Bulgaria's economy expanded 3.1% year-on-year in the first quarter of 2026, according to figures released by the National Statistical Institute and confirmed by multiple external sources including SeeNews and the Irish Sun. Anyone tracking Bulgarian GDP data for investment or relocation purposes now has the official number. Anyone filling up at a petrol station in Shumen this spring has seen the economy's pulse in their own wallet.
Dr. Svilen Kolev, deputy chairman of the NSI, told NOVA NEWS that revised sectoral data pushed the growth figure up from earlier estimates. He also stated that Bulgaria ranks fifth among EU member states for Q1 growth, though no independent Eurostat or European Commission data has yet confirmed that exact ranking. The 3.1% figure itself is verified across multiple sources. The fifth-place claim rests solely on NSI's assessment and should be treated as such until EU-wide statistics appear.
Household Spending Led, Industry Contracted
According to Dr. Kolev and the NSI data, household consumption was the main driver, underpinned by increasing incomes. Novinite.com corroborated this in separate reporting, noting that Bulgaria continues to record some of the strongest private consumption growth in the EU during the post-pandemic period. The typical British expat grocery bill or restaurant spend sits within that consumption data. So does the uptick in Sofia café tables at lunchtime, and the Plovdiv retail park traffic on Saturday mornings.
Dr. Kolev noted that industry was the only sector registering a decline in value added, largely due to weaker export performance. Services, by contrast, now account for approximately 75% of total gross value added (NSI figures), covering trade, transport, logistics, finance, tourism, and information technology. Agriculture and industry represent a smaller share, reflecting long-term structural shifts driven by digitisation and changes in global supply chains rather than short-term fluctuations.

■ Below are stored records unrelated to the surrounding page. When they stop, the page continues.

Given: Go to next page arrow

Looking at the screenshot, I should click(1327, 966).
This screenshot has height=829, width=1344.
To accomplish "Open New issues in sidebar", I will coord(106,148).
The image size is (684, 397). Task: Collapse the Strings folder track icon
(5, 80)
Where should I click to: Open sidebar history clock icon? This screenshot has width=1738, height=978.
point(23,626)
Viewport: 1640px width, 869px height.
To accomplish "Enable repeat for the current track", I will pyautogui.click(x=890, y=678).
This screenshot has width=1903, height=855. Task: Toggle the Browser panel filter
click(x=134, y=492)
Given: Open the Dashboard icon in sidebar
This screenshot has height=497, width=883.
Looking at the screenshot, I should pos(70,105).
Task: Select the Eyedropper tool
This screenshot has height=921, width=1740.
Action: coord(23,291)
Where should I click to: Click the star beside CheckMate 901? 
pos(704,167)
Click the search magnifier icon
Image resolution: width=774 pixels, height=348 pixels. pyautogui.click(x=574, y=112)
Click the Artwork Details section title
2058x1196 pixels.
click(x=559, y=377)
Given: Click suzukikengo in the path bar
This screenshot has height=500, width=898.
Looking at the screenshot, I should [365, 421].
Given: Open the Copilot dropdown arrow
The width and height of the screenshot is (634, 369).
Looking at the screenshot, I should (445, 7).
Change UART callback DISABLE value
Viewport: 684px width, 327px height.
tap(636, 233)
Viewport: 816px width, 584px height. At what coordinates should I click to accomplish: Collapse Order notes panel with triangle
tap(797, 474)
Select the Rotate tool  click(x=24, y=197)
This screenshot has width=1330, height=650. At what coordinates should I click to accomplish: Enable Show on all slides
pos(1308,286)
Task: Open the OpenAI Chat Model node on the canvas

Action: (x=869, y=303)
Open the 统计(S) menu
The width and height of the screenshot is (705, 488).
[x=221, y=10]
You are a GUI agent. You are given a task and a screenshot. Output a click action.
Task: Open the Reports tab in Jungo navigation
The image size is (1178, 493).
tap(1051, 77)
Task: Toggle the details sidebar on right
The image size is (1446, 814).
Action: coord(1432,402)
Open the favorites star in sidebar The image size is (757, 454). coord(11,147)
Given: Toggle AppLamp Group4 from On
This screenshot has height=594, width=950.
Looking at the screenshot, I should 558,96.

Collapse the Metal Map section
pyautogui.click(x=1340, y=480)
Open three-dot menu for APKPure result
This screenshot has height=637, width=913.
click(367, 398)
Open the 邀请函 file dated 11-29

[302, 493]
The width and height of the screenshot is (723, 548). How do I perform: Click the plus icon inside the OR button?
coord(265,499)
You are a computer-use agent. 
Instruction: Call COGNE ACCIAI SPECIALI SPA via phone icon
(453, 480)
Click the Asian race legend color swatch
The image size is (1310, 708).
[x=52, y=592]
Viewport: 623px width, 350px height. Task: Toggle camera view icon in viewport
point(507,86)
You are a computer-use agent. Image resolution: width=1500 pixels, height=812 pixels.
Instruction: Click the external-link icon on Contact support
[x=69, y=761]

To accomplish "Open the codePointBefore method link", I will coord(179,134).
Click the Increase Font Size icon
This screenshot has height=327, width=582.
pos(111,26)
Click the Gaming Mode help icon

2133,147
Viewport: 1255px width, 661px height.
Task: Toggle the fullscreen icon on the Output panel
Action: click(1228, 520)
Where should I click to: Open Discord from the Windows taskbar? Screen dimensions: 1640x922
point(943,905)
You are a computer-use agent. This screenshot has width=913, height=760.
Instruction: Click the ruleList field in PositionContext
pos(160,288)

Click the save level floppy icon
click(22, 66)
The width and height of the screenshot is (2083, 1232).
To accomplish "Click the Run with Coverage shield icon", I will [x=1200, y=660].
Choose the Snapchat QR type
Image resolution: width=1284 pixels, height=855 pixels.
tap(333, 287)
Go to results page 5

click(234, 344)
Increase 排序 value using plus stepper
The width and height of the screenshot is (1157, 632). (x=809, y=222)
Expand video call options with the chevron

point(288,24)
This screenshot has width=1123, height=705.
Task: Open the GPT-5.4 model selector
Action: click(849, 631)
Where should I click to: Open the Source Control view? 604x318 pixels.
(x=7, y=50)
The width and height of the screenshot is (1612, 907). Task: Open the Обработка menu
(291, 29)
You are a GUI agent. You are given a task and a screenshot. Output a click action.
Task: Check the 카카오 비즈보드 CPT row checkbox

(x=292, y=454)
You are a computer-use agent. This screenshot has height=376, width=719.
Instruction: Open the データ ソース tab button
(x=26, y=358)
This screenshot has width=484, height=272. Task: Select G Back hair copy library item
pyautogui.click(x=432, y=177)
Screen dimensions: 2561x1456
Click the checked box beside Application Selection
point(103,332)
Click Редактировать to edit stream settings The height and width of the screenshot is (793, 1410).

Gross value added in Q1 reached €23.83 billion at current prices, according to the NSI. Dr. Kolev stated that investment activity contributed positively, with both private and public spending playing a role, including funds linked to European recovery mechanisms and support programmes, though specific data on EU fund impact was not provided.
Employment Held Steady
Approximately 3.5 million people were employed during the quarter, according to Dr. Kolev. He stated that unemployment remains at historically low levels, indicating that the downturn in industry has not significantly affected overall employment. Independent third-party labour market data for Q1 2026 are not yet available to corroborate these points, but the NSI is Bulgaria's official statistical authority. British expats working in Bulgaria or running operations here have so far seen a stable labour market on the ground.
What This Means for British Expats
British businesses assessing Bulgaria as a market or operational base now have Q1 data showing resilient domestic demand and stable employment, even as exports softened. Services dominance matters if your business operates in IT, logistics, or tourism. The industrial contraction matters if you are in manufacturing or export-facing sectors.
Bulgaria is gradually converging toward average European income and GDP per capita levels, though it remains the lowest-ranked EU member state in the 2026 Wealth of Nations Index according to separate reporting from the Institute for Market Economy. Dr. Kolev concluded that sustained progress will depend on consistent policy efforts, improved competitiveness, and stronger institutional efficiency.
Practically, the 3.1% growth figure is now the baseline for anyone modelling Bulgarian market conditions in 2026. The fifth-place EU ranking claim awaits independent confirmation: treat it as NSI's assessment rather than settled fact until Eurostat publishes comparable data.